- _Extrait_
========

Le 8 mai dernier, la flamme olympique a débarqué dans le Vieux-Port de Marseille à bord du Belem. L’entrée dans la calanque du Lacydon de ce fringant trois-mâts parti de Grèce a rappellé la fondation de la cité par les Grecs de Phocée, mais lancera surtout le compte à rebours de Paris 2024. Du 28 juillet au 8 août, Marseille a accueilli les épreuves de voile des Jeux olympiques. Planches à voile à foil, dériveurs, kite-boards, catamarans à foil croiseront dans la rade, scrutés par le public depuis la corniche Kennedy. « Ces compétitions font écho à l’époque où Marseille était la capitale européenne de la voile et tenait la dragée haute aux Anglais. Pour admirer les régates, on se pressait sur la digue du large bordant le port de commerce. Entre 1850 et 1890, la cité avait même la puissance financière pour organiser des courses de Sète à San Remo », explique, sur le Vieux-Port, Édith Frilet, l’arrière-petite-fille d’Émilien Rocca, fondateur de la Société nautique de Marseille (SNM) en 1887. C’est en mémoire de cette suprématie dans le yachting et surtout par amour des vieux gréements qu’Édith a œuvré, il y a près de vingt ans, à la création d’un pôle de voiliers de tradition au sein de la SNM. Sur le quai de Rive-Neuve, les passants peuvent admirer 22 monocoques en bois ventrus : cotres bermudiens ou auriques, yawls et même un houari marseillais, l’Alcyon 1821, une réplique du gréement très toilé de l’aïeul d’Édith. Les mâts en bois clair se distinguent au loin, veillés par le pavillon flot- tant de la société nautique qui se consacre à la navigation de plaisance et aux régates.

========

- _Données fournies_

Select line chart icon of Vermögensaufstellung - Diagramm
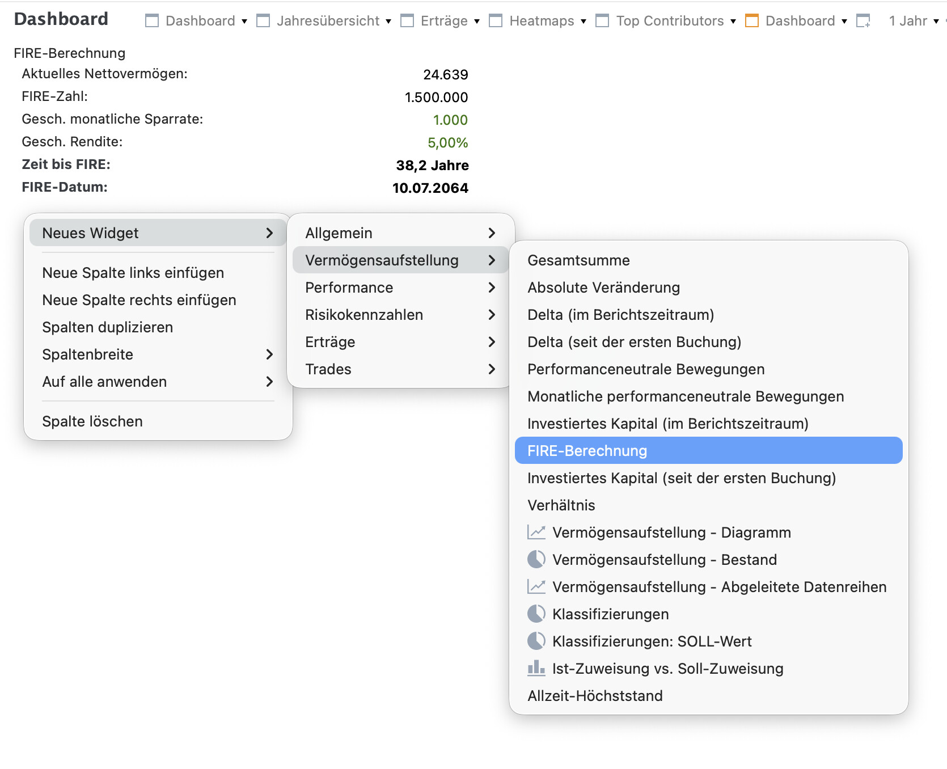The width and height of the screenshot is (947, 769). click(536, 533)
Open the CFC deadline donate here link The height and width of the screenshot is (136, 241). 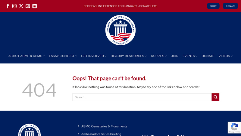point(120,6)
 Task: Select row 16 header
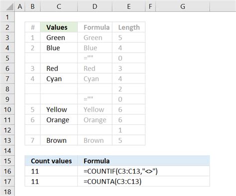pos(7,171)
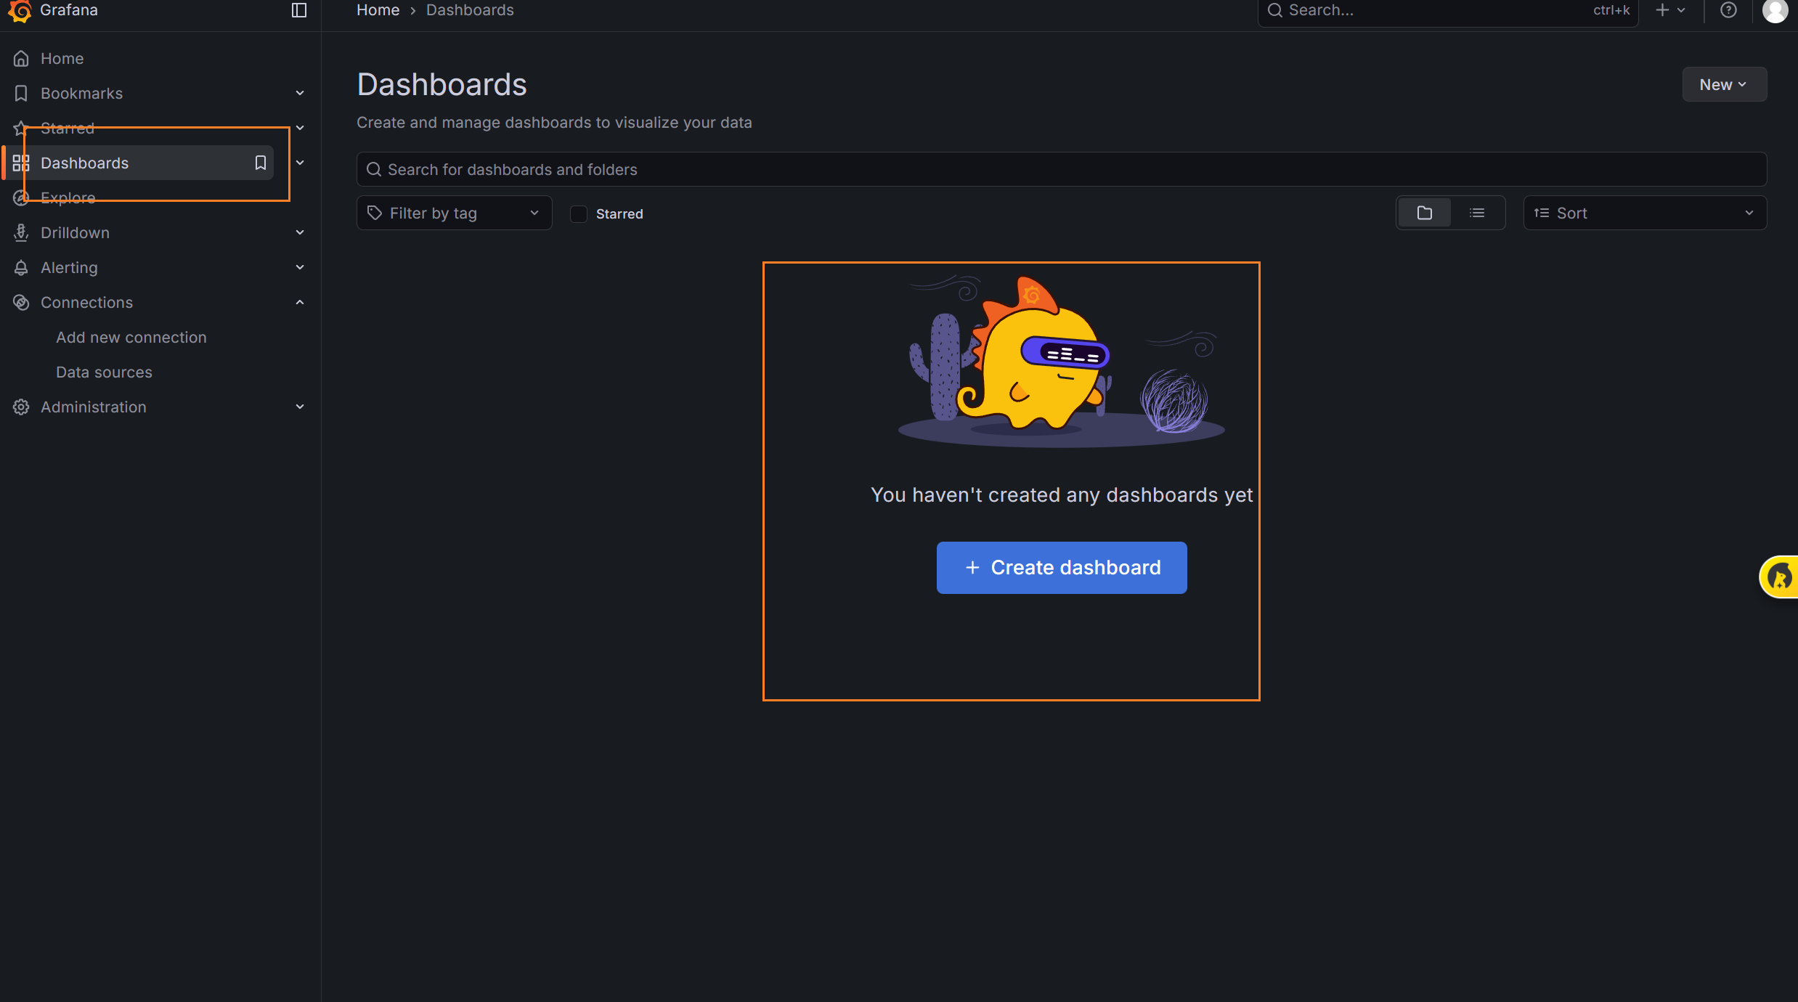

========

- _Consignes_
1) Repérez dans les enregistrements chaque ligne qui contient le mot "Select", puis recopiez-la.
2) Prolongez, s'il vous plaît, le texte sur la voile à Marseille à partir de sa dernière phrase.
Le texte et les enregistrements n'ont aucun rapport entre eux.

- _Résultats par consigne_
1)
Select line chart icon of Vermögensaufstellung - Diagramm
 Task: Select row 16 header

2)
Ancienne gloire maritime

Guère loin, près du Vieux-Port, un lieu a conservé plus que les autres la mémoire de la gloire maritime de Marseille. En bas de la Canebière désormais piétonne, le palais de la Bourse évoque l’hégémonie de la cité dans le trafic maritime. « Marseille possède la plus ancienne chambre de commerce de France, créée en 1599 », précise Patrick Boulanger, directeur de la revue culturelle Marseille, ancien conservateur du patrimoine et conseiller culturel de la chambre de commerce et d’industrie de Marseille-Provence. Devant le bâtiment second Empire qui abrite l’institution depuis le milieu du XIXe siècle, l’historien nous fait prendre du recul. C’est ce qu’il faut pour décrypter les détails d’une façade encadrée par les statues d’Euthymènes et de Pythéas, les deux grands navigateurs marseillais de l’Antiquité. « À sa création, ce palais est une cathédrale destinée à accueillir la Bourse du premier port de France, de Méditerranée et souvent d’Europe, s’enthousiasme-t-il. Ici, tout s’explique par la peinture ou la sculpture. Il n’y a qu’à lire. Notez les proues de navire, le fronton orné des armes de la ville soutenues par les figures sculptées de la Méditerranée et de l’Atlantique. Plus bas, dans l’ombre, derrière la colonnade, la frise montre Marseille recevant des marchandises du monde entier. » À l’intérieur, dans le grand hall à deux niveaux à l’abri de la clameur de la ville, on voyage à la lecture des cartouches sculptés entre les arcades : côtes d’Afrique, îles de la Sonde, La Plata, Indochine... « Autant de régions avec lesquelles Marseille entretenait des relations commerciales étroites », ajoute l’historien. À l’étage, la grande horloge continue d’égrainer le temps : « Une pièce rare, à l’avant-garde de ce qui se fait quand on l’installe en 1860 pour donner l’heure à la Bourse. Elle indiquait aussi l’heure de l’Europe centrale et orientale, de Saïgon [devenu Hô Chi Minh-Ville en 1975, ndlr] et de Chicago. »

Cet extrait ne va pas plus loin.